Jan Oblak y su esotérica inmovilidad en la tanda que definió la Champions League: si Wim Wenders volviera a rodar la película El miedo del portero ante el penalti, muy posiblemente elegiría como protagonista al arquero del Atlético.
Inmovilidad del condenado, del que avanza estupefacto hacia el paredón, del que baja la mirada y asiente al toparse con su destino.
Lo de Oblak, más dos penales colchoneros estrellados en el poste (uno de Griezmann en el segundo tiempo, otro de Juanfran ya en la mentada serie), se integran a ese estanco del río Manzanares donde flota tanta aflicción: si al duelo del sábado llegó como único equipo que había perdido dos títulos europeos en tiempo de compensación, de él salió como único que ha caído en sus primeras tres finales. Por ese caudal van el gol de Schwarzenbeck en 1974, el cabezazo de Sergio Ramos en 2014 y ahora estos nuevos pesares. Caudal que lleva al futbol a debatir sobre libre albedrío, oráculos ineludibles y cargas deterministas. Cargas que hacen a Beethoven preguntar en una partitura, “¿Así tiene que ser?”, para luego responder, “¡Tiene que ser así!”.
Imposible dudarlo, por las venas de cada equipo de futbol corre un específico ADN. Con cromosomas legados de épocas inmemoriales, poca diferencia hace qué futbolista se vaya y cuál llegue, qué tendencia de juego se fije y cuál se modifique: con el balón, menudo agobio existencial, no es raro que los genes decidan, es difícil escapar a la historia.
Real y Atlético viven a seis kilómetros de distancia –al ir del Calderón al Bernabéu es recomendable, sólo por el nombre, tomar el Paseo de los Melancólicos– y a años luz de fortuna. Hijo de la Ley de Murphy, si algo puede salir mal a los colchoneros es porque, en definitiva, saldrá mal; uno nunca sabe para quién trabaja, el Atlético incluso brindó al Madrid el utilísimo favor de echar fuera del torneo a Bayern y Barcelona.

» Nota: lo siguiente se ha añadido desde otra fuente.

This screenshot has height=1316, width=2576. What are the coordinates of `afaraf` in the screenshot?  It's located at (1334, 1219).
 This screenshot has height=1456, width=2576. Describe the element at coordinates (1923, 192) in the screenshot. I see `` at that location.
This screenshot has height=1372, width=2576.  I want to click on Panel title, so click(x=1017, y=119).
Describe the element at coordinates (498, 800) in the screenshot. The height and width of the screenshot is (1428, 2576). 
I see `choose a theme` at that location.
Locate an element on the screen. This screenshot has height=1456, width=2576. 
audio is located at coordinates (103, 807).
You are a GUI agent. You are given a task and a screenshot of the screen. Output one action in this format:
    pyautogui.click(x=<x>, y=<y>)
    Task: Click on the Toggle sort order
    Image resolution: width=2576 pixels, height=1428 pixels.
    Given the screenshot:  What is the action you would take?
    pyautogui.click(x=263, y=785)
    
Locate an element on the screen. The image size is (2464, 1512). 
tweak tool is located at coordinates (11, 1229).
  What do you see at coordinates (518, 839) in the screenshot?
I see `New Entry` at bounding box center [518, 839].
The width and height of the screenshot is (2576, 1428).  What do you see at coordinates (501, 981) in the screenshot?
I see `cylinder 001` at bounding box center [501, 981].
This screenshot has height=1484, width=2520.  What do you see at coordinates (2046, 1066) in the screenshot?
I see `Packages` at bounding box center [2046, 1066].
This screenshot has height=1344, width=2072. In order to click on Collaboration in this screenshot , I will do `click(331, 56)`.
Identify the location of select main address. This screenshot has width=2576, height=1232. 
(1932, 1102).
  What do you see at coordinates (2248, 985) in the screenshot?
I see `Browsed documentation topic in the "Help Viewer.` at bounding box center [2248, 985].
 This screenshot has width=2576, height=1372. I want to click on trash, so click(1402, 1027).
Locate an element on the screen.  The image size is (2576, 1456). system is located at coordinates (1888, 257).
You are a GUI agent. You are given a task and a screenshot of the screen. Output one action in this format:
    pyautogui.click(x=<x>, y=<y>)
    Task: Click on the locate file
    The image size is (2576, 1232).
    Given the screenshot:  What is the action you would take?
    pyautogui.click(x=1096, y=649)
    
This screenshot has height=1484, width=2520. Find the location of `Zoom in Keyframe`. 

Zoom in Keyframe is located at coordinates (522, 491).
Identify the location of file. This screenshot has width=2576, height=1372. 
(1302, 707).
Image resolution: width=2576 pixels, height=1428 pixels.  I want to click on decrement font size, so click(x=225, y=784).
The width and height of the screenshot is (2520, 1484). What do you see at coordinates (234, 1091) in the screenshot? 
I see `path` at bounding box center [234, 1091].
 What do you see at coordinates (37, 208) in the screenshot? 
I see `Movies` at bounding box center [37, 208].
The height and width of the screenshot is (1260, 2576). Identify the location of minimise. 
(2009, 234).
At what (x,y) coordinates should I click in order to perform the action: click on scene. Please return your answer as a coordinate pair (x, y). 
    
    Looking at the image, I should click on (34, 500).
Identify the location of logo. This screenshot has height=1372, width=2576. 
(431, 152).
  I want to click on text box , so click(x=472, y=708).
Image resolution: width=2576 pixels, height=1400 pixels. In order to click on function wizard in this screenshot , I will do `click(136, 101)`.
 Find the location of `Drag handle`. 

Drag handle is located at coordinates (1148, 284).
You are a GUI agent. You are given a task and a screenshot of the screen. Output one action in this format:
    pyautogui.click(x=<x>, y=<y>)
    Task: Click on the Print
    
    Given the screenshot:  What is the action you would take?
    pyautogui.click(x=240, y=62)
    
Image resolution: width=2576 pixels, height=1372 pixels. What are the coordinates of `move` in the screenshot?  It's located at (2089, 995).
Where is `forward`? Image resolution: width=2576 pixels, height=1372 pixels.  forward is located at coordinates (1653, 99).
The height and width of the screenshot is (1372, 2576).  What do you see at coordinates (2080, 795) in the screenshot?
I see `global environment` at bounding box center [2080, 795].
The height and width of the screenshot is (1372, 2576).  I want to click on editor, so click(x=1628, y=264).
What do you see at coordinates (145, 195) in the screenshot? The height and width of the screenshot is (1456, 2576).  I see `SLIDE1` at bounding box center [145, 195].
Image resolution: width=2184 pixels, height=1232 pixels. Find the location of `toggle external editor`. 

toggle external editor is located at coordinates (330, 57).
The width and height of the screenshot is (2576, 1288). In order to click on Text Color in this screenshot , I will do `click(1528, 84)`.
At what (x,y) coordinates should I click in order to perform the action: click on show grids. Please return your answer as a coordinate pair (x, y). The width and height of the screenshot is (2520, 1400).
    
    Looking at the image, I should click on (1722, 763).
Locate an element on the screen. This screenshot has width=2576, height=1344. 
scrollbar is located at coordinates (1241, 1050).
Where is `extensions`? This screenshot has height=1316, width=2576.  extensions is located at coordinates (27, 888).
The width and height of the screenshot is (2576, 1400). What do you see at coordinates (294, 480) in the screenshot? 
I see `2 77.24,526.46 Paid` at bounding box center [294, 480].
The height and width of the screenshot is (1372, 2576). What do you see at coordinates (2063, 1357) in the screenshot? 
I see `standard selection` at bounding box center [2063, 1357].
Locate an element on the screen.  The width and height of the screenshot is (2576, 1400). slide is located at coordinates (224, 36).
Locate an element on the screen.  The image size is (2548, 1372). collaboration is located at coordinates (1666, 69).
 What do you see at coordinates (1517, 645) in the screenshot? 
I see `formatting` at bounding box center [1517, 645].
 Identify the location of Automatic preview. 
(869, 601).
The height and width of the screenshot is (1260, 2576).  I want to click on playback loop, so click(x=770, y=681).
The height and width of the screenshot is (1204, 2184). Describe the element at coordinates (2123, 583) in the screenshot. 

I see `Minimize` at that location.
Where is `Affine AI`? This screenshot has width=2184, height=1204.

Con los de blanco, lo mismo, pero exactamente al revés: si algo puede salir bien, es porque así será. Una plantilla mal planificada (exceso de medias puntas, para un once en el que no caben tales), un director técnico mal despedido (Carlo Ancelotti), su relevo mal seleccionado (Rafael Benítez), una afición fastidiada (apenas a inicios de año se exigía con pañuelos la renuncia de Florentino Pérez), un presidente que promulgó estatutos que hacen imposible su salida (ya es obligatorio tener unos 80 millones de euros como aval y veinte años de antigüedad como socio…, o sea, ser Florentino), un entrenador emergente sin experiencia en primera división y con capacidad discutida en su gestión en tercera (Zinedine Zidane), unos tiempos extra sin cambios disponibles y con cuatro cojos o acalambrados…, y, sin embargo, ahí está la undécima Copa de Europa en sus vitrinas.
Beethoven no ha mentido: hay cosas que son porque tienen que ser así, como que la Cibeles viva habituada al jolgorio y, a un kilómetro, Neptuno a la espera.
En un partido más bien malo de los dos contendientes, la suerte (o el destino, o lo que metafísicamente sea), prefirió como casi siempre a los de blanco y no a los de rayas. Al tiempo, Oblak, ese fenomenal portero, tantas veces heroico, continúa parado observando balones clavarse a su costado izquierdo: idóneo, sin duda, para el casting de Wenders.